2. Summit Therapeutics

Summit Therapeutics could have a new cancer therapy that helps the immune system fight tumors. One of the most successful immunotherapies of all time, Keytruda, addresses the programmed death ligand-1 (PD-1) pathway that tumors exploit to shut down the immune system when it attacks.

Merck recorded sales of Keytruda that grew to $25 billion last year. Summit Therapeutics stock is up by about 583% in 2024 because it licensed a drug that appears to outperform Keytruda.

Ivonescimab is a bispecific antibody that shuts down PD-1 and vascular endothelial growth factor (VEGF) at the same time. In the Harmoni-2 study with lung cancer patients who were newly diagnosed with advanced-stage disease, patients treated with ivonescimab were 49% less likely to worsen compared to patients given Keytruda.

Summit doesn't own ivonescimab.
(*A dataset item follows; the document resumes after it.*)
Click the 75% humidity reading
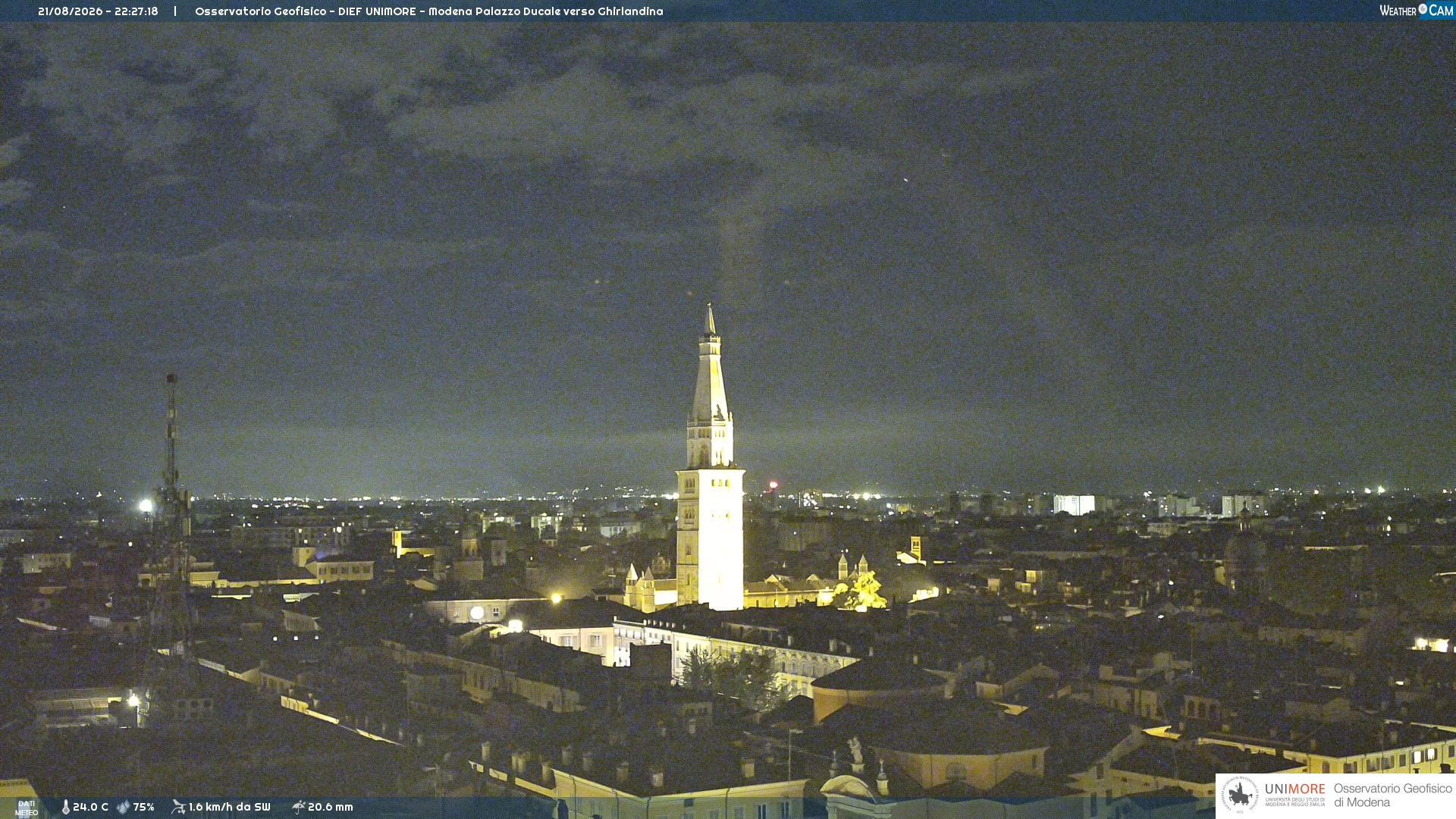The image size is (1456, 819). point(143,807)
It licensed rights from Akeso to develop and market it outside of China. In May, Akeso earned approval to market the drug throughout China as a treatment for second-line lung cancer patients who progressed after their first line of treatment.
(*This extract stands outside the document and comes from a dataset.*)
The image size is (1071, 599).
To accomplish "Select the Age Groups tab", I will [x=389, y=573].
The FDA won't approve a new cancer drug for marketing in the U.S. without a large phase 3 trial that enrolls lots of North American patients. Investors won't have to wait too long to see whether it has a shot in the U.S. market. This October, Summit completed enrolling second-line lung cancer patients into the phase 3 Harmoni trial. Given the numbers we've already seen in China-based trials, the U.S. Harmoni study is widely expected to succeed.

More gains ahead?

Before you jump at either of these stocks, it's important to remember that Wall Street analysts can quietly adjust their price targets downward if things don't work out as hoped. Repairing the damage that following a bad call can inflict on your portfolio isn't as simple.

Viking Therapeutics' experimental weight loss drug still needs to run a years-long phase 3 trial before we know whether VK2735 can rake in tirzepatide-sized sales. Unfortunately, many sales for the experimental therapy are baked into the stock's $5.2 billion market cap. The stock could shoot higher, but it's only appropriate for investors who can tolerate a lot of risk.
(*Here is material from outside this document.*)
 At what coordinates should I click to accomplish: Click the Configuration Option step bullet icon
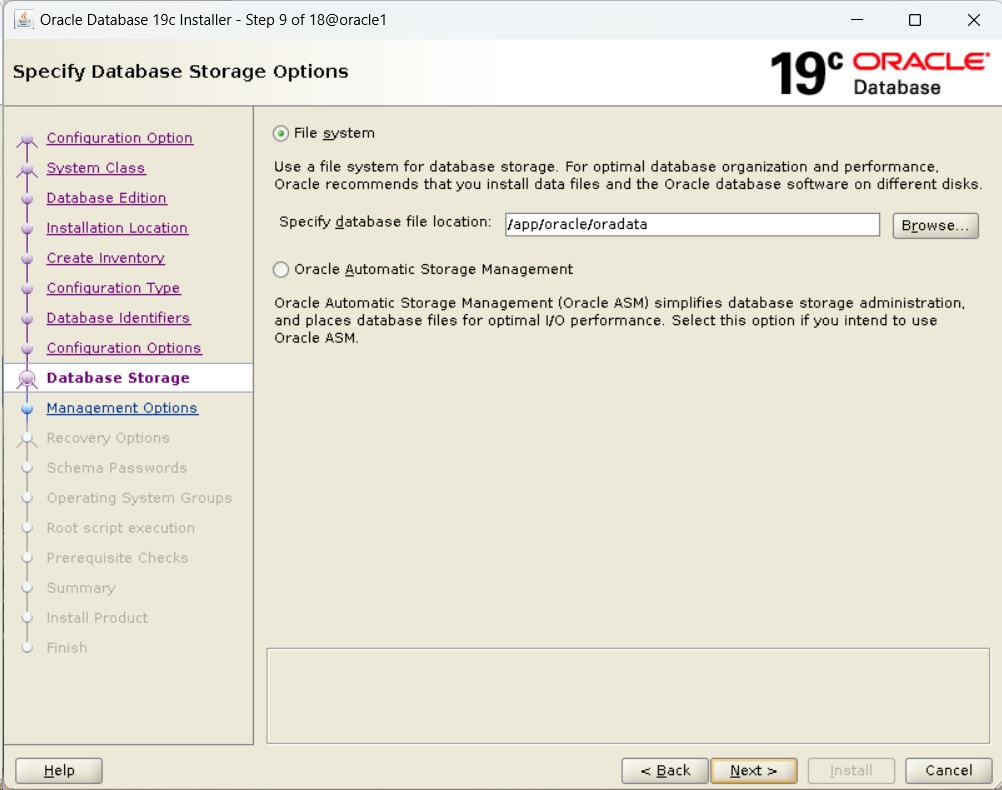point(28,139)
Expectations for Summit Therapeutics are even higher than expectations for Viking Therapeutics. Its $13.2 billion market cap at recent prices could come crashing down if long-term overall survival data isn't as convincing as the progression-free survival results ivonescimab has already produced. Wall Street analysts aren't wrong to suggest this stock can shoot higher, but it presents more risk than most investors can handle.